[Source data]
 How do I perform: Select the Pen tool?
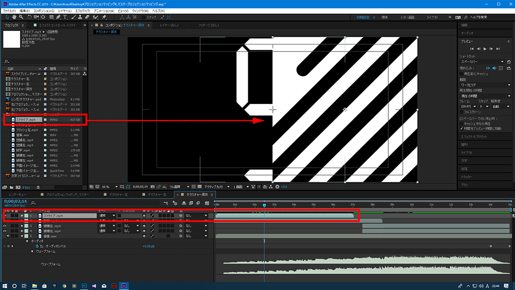coord(58,17)
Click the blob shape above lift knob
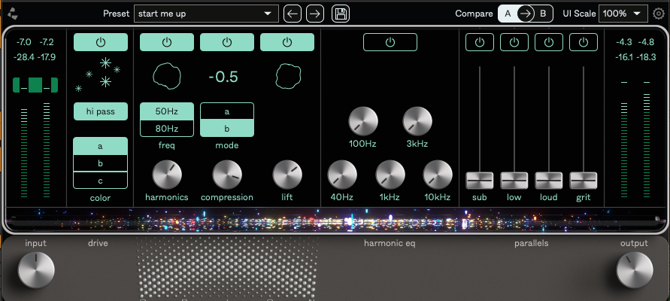 pyautogui.click(x=286, y=76)
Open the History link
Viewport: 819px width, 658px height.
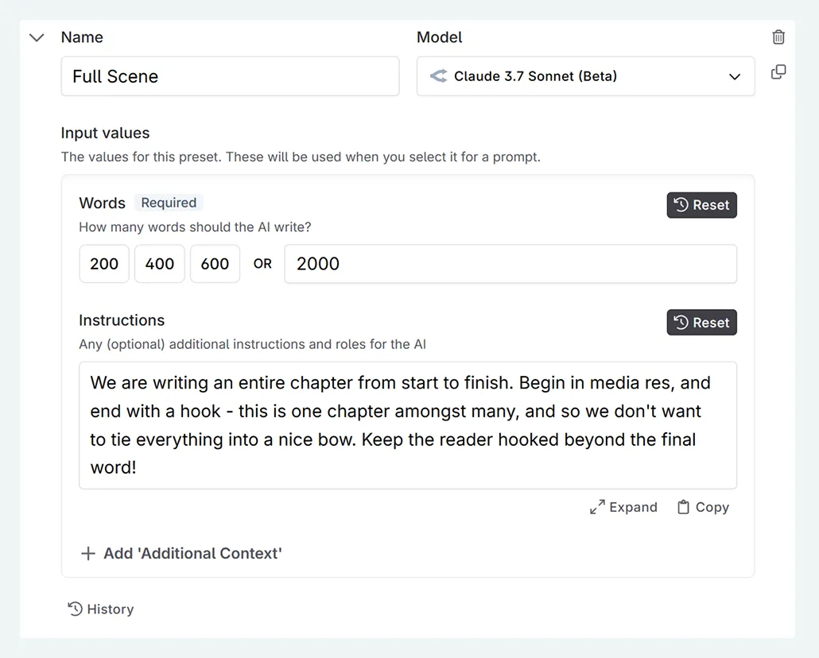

* [Task instructions] Wherever a picture appears, omit it; copy the rest of the data exactly.

* [Solution to the problem]
 How do I perform: Select the Pen tool?
coord(58,17)
Click the blob shape above lift knob
 pyautogui.click(x=286, y=76)
Open the History link
Viewport: 819px width, 658px height.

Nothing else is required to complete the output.